#### [Exercise aim]
Write back every record verbatim.

#### [Given entries]
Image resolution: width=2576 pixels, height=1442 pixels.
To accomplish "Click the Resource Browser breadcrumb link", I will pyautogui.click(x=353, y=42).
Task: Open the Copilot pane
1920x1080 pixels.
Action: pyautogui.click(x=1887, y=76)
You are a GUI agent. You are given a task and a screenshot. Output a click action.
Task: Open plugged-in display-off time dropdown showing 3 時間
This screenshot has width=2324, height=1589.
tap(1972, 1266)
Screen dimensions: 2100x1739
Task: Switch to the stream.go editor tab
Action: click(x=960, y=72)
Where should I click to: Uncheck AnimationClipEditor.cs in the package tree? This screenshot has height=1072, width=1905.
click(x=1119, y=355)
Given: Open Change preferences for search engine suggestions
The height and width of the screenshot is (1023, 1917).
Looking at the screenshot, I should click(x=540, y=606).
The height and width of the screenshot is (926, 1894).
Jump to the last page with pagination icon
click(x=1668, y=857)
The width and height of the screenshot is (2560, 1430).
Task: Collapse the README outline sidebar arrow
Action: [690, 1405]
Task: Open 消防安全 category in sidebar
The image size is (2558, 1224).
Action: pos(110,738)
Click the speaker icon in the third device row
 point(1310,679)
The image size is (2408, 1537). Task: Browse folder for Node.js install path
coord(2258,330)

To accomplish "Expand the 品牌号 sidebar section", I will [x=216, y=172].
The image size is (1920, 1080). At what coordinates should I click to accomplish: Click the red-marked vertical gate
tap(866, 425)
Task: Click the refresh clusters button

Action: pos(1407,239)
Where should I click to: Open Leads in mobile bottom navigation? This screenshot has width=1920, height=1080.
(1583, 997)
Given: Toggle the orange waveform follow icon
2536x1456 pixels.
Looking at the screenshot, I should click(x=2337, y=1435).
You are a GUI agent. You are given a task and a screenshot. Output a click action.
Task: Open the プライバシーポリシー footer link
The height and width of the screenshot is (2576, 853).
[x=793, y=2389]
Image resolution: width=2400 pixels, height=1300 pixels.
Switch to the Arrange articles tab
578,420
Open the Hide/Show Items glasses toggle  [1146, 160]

#### [Result]
Image resolution: width=2576 pixels, height=1442 pixels.
To accomplish "Click the Resource Browser breadcrumb link", I will pyautogui.click(x=353, y=42).
Task: Open the Copilot pane
1920x1080 pixels.
Action: pyautogui.click(x=1887, y=76)
You are a GUI agent. You are given a task and a screenshot. Output a click action.
Task: Open plugged-in display-off time dropdown showing 3 時間
This screenshot has width=2324, height=1589.
tap(1972, 1266)
Screen dimensions: 2100x1739
Task: Switch to the stream.go editor tab
Action: click(x=960, y=72)
Where should I click to: Uncheck AnimationClipEditor.cs in the package tree? This screenshot has height=1072, width=1905.
click(x=1119, y=355)
Given: Open Change preferences for search engine suggestions
The height and width of the screenshot is (1023, 1917).
Looking at the screenshot, I should click(x=540, y=606).
The height and width of the screenshot is (926, 1894).
Jump to the last page with pagination icon
click(x=1668, y=857)
The width and height of the screenshot is (2560, 1430).
Task: Collapse the README outline sidebar arrow
Action: [690, 1405]
Task: Open 消防安全 category in sidebar
The image size is (2558, 1224).
Action: pos(110,738)
Click the speaker icon in the third device row
 point(1310,679)
The image size is (2408, 1537). Task: Browse folder for Node.js install path
coord(2258,330)

To accomplish "Expand the 品牌号 sidebar section", I will [x=216, y=172].
The image size is (1920, 1080). At what coordinates should I click to accomplish: Click the red-marked vertical gate
tap(866, 425)
Task: Click the refresh clusters button

Action: pos(1407,239)
Where should I click to: Open Leads in mobile bottom navigation? This screenshot has width=1920, height=1080.
(1583, 997)
Given: Toggle the orange waveform follow icon
2536x1456 pixels.
Looking at the screenshot, I should click(x=2337, y=1435).
You are a GUI agent. You are given a task and a screenshot. Output a click action.
Task: Open the プライバシーポリシー footer link
The height and width of the screenshot is (2576, 853).
[x=793, y=2389]
Image resolution: width=2400 pixels, height=1300 pixels.
Switch to the Arrange articles tab
578,420
Open the Hide/Show Items glasses toggle  [1146, 160]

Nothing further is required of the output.